▸ **Document extract**
● ● ● ●

# Sharp 'Moth Eye' LCD Panel demo shows off future HDTVs with less glare



## mechman (Feb 8, 2007)

Press Release:



> _Sharp at CEATEC Japan 2012
> 
> New Products and Technologies that Transform People's Lifestyles to be Exhibited
> Under the Concept "Future Smart Living Revolves Around Solar"
> ...


----------



## tripplej (Oct 23, 2011)

I wonder how much extra this new "Moth Eye Panel" will cost?


----------



## Chester (Feb 19, 2007)

http://users.ecs.soton.ac.uk/dmb/antireflection.php how this works on a microscopic level
so... will this be easily cleanable? will oil (fingerprints) get stuck in-between the grooves? otherwise very cool.


----------



## Tonto (Jun 30, 2007)

I'm trying to compare the pictures...1st off the blacks don't appear quite as black...but then I notice the backgrounds are different...something just doesn't seem right. Could it be that the ambient light or other conditions have changed between the images? The loss of detail in the reflections are bothersome. The 2nd thing that comes to mind is just that, possibly different ambient conditons. I like the concept though.


----------



## tripplej (Oct 23, 2011)

Chester said:


> http://users.ecs.soton.ac.uk/dmb/antireflection.php how this works on a microscopic level
> so... will this be easily cleanable? will oil (fingerprints) get stuck in-between the grooves? otherwise very cool.


Thanks for the link. Gives a better understanding. I am wondering what the longevity is for this type of panel?


----------

● ● ● ●

▸ **Data supplied**
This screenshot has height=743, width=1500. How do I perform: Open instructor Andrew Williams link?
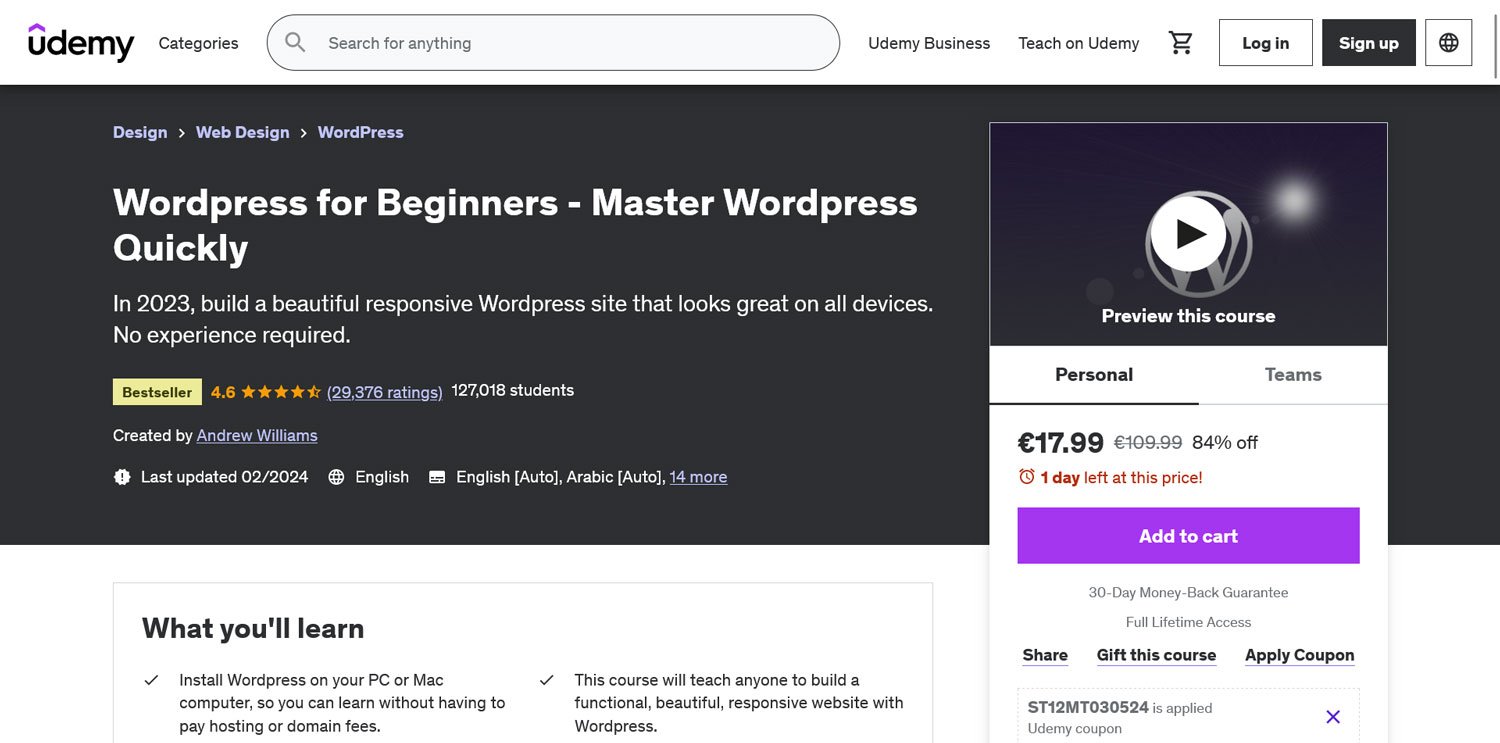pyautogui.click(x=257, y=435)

● ● ● ●

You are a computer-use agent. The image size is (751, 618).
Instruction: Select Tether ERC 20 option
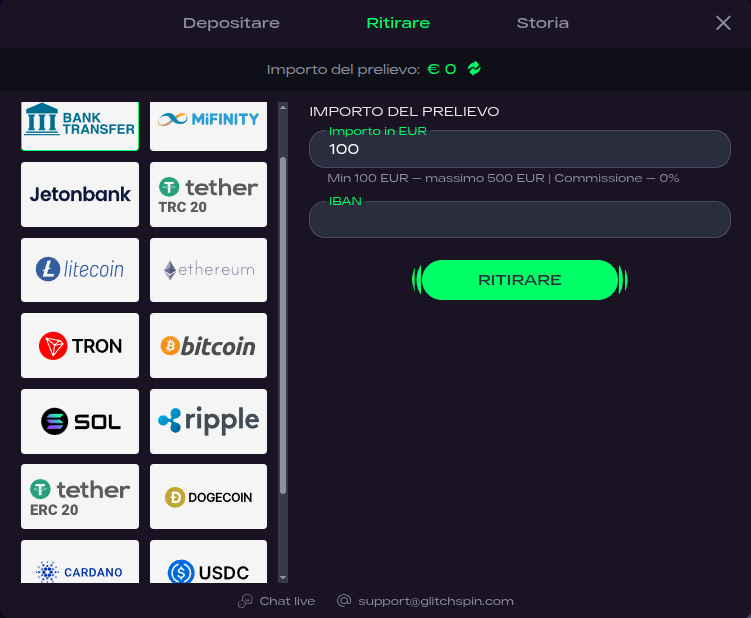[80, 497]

● ● ● ●

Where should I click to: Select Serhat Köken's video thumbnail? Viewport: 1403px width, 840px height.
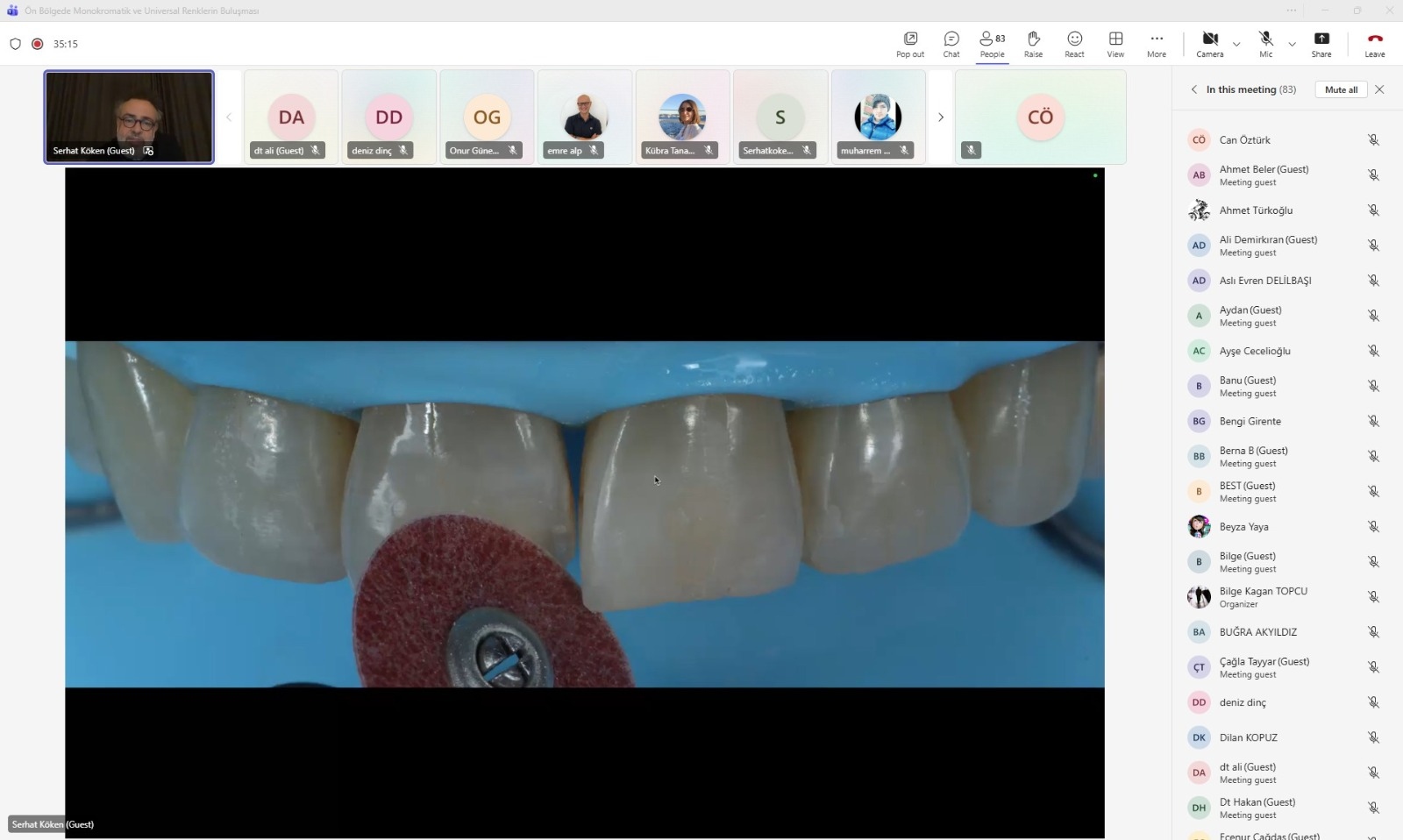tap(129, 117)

● ● ● ●

▸ **Short task A**
In the forum thread about Sharp's Moth Eye panel, what did Chester worry might get stuck in between the grooves?
▸ **Short task B**
Retype the stretch of the forum thread about Sharp's Moth Eye panel from "## Tonto (Jun" through "the concept though.".
The rows bear no relation to the forum thread.

▸ **Correct answer A**
Oil from fingerprints.

▸ **Correct answer B**
## Tonto (Jun 30, 2007)

I'm trying to compare the pictures...1st off the blacks don't appear quite as black...but then I notice the backgrounds are different...something just doesn't seem right. Could it be that the ambient light or other conditions have changed between the images? The loss of detail in the reflections are bothersome. The 2nd thing that comes to mind is just that, possibly different ambient conditons. I like the concept though.